__Atividade__:
Responda às perguntas a seguir com base no texto sobre o Lafepe.
1. Quantas unidades de benzonidazol o Lafepe diz ter em estoque?
2. Para que dia está prevista a primeira entrega da matéria-prima pela Nortec?
3. Qual laboratório fabricava antes o princípio ativo do remédio contra a Doença de Chagas?

__Texto fornecido__:

Já o Lafepe - o único fornecedor no mundo de comprimidos para tratamento da Doença de Chagas - diz que está com 200 mil unidades do benzonidazol em estoque, à espera de orientação do Ministério da Saúde e de organismos internacionais para escoar a produção do remédio no Brasil e no exterior. De com a instituição, por enquanto, não há perigo de desabastecimento, até porque a indústria conta, ainda, com um estoque estratégico de 73 mil comprimidos para atender a qualquer situação de emergência. O Lafepe garante ainda que o cronograma de produção até o momento não sofreu atraso.
- Não há desabastecimento. Temos um contrato com a Farmoquímica Nortec, assinado em 10 de maio no Rio de Janeiro, e a primeira entrega da matéria-prima está prevista para o dia 10 de outubro. Portanto ainda no prazo estipulado - diz o diretor comercial do Lafepe, Oséas Morais.
Ele acrescenta que o Nortec vai enviar a Recife 320 quilos da matéria-prima, o que renderá 3 milhões 200 mil comprimidos.
- Temos condições de produzir essa quantidade em até 20 dias após a entrega. Em janeiro, receberemos outra remessa de 600 quilos do princípio ativo - explica o executivo, acrescentando que hoje o Lafepe receberá do Ministério da Saúde hoje o mapa dos destinos do remédio no país.
Segundo Morais, a Opas está devendo ao Lafepe a grade com os endereços das encomendas. Ele diz que 100 mil unidades são do Ministério da Saúde e que 100 mil outras foram solicitadas pela OPAS.
- A Lafepe está aparecendo como vilão nessa história, mas estamos mais para vítimas - afirma o diretor.
O princípio ativo do remédio contra a Doença de Chagas era fabricado pelo laboratório Roche, mas como a infecção está entre aquelas chamadas de negligenciadas, a empresa não teve mais interesse em fabricar a droga e doou a patente para o governo brasileiro, que escolheu a Nortec para fornecer a matéria-prima, diz Morais.
- O Lafepe fornece os comprimidos que são distribuídos para toda a América Latina e até para a Europa, onde a doença chegou com os imigrantes principalmente com os bolivianos. Hoje a Federação Mundial de Associações de Portadores de Doença de Chagas é presidida inclusive por um boliviano, residente em Barcelona.

__Trechos de dados__:
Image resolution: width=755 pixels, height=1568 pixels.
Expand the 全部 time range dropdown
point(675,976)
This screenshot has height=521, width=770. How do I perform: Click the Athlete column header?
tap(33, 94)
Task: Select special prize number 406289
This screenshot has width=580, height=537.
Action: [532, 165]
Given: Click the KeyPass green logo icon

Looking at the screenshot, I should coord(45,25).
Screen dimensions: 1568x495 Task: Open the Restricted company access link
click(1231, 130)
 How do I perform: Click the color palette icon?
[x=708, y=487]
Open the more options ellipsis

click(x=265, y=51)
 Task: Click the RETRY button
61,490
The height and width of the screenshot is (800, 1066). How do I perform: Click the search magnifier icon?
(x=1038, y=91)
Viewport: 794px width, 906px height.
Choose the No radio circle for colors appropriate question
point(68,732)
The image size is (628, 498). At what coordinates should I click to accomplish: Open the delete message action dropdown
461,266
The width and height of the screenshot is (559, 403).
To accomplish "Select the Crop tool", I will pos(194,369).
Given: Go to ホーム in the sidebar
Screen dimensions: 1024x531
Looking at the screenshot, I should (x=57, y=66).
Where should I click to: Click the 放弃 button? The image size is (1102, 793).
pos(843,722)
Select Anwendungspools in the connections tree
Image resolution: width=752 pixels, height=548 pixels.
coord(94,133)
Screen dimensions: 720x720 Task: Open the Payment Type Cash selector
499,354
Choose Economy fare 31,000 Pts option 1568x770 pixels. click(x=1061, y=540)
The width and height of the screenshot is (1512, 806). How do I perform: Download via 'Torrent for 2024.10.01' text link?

__Resposta__:
1. 200 mil unidades.
2. 10 de outubro.
3. O laboratório Roche.